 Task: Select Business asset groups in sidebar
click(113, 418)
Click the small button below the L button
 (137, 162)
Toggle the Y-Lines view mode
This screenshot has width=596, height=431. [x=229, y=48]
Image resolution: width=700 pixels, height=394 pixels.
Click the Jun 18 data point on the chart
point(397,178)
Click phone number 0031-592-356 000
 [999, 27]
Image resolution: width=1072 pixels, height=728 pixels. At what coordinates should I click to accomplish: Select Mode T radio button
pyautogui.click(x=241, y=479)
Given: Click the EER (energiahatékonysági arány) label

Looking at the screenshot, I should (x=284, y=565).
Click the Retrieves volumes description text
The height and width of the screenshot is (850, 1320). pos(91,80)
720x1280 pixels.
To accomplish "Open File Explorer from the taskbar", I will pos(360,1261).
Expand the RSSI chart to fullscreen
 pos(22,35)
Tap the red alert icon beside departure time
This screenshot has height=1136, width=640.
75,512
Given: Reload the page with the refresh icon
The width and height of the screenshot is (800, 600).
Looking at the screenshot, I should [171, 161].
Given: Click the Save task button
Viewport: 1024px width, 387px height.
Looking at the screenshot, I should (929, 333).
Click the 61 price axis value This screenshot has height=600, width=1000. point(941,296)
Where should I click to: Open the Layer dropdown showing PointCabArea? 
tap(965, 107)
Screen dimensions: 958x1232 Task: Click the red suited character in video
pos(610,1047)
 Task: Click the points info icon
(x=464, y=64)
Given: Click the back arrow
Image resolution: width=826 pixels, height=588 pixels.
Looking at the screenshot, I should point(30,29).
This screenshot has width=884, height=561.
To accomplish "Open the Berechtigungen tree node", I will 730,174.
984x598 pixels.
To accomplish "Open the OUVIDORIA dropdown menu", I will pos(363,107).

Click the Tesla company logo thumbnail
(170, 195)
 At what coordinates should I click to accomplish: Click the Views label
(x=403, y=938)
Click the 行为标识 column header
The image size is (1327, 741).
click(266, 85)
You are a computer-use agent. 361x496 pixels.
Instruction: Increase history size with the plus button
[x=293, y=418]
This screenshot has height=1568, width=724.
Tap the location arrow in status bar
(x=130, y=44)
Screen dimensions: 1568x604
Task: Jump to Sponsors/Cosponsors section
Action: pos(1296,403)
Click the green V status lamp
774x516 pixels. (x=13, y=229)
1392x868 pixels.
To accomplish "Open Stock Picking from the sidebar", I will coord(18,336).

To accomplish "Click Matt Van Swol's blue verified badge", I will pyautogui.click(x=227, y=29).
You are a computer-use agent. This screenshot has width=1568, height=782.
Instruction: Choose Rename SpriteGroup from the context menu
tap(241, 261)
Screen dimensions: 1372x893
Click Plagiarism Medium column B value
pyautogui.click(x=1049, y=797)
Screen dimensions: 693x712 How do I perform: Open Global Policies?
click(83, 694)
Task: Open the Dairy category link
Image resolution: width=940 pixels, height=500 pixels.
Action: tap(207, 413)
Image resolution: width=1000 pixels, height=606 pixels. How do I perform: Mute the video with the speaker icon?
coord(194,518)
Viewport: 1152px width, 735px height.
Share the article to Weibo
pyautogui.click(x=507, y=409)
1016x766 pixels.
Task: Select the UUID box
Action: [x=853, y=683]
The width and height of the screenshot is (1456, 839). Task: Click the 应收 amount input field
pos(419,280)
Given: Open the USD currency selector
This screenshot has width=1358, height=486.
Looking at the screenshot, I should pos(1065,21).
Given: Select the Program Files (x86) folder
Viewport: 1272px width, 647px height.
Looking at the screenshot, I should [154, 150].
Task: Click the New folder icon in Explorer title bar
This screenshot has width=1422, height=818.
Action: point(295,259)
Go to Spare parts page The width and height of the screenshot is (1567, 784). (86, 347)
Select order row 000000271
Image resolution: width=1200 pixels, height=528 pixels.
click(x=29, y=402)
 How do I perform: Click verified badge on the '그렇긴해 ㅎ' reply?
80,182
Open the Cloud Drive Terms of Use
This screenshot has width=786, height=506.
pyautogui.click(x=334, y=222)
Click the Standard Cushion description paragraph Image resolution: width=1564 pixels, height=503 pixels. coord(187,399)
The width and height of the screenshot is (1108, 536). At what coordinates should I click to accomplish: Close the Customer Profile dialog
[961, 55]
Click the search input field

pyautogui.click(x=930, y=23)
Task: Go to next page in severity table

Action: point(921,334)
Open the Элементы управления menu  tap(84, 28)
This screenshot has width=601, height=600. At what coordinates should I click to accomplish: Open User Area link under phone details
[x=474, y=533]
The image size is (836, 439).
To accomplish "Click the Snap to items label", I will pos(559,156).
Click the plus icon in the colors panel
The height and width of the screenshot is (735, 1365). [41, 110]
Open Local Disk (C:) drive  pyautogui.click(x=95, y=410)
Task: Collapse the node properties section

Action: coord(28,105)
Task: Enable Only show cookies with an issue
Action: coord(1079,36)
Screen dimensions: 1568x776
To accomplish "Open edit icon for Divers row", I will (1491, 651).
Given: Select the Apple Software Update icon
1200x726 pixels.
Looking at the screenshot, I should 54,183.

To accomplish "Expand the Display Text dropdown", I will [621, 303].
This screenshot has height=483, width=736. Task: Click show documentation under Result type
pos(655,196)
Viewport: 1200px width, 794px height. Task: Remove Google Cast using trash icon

******************************

Since only part of the listing is wanted, copy exactly the lines from the one holding "How do I perform: Click" to the one holding "Click the Standard", both included.

ANSWER SPACE:
 How do I perform: Click verified badge on the '그렇긴해 ㅎ' reply?
80,182
Open the Cloud Drive Terms of Use
This screenshot has width=786, height=506.
pyautogui.click(x=334, y=222)
Click the Standard Cushion description paragraph Image resolution: width=1564 pixels, height=503 pixels. coord(187,399)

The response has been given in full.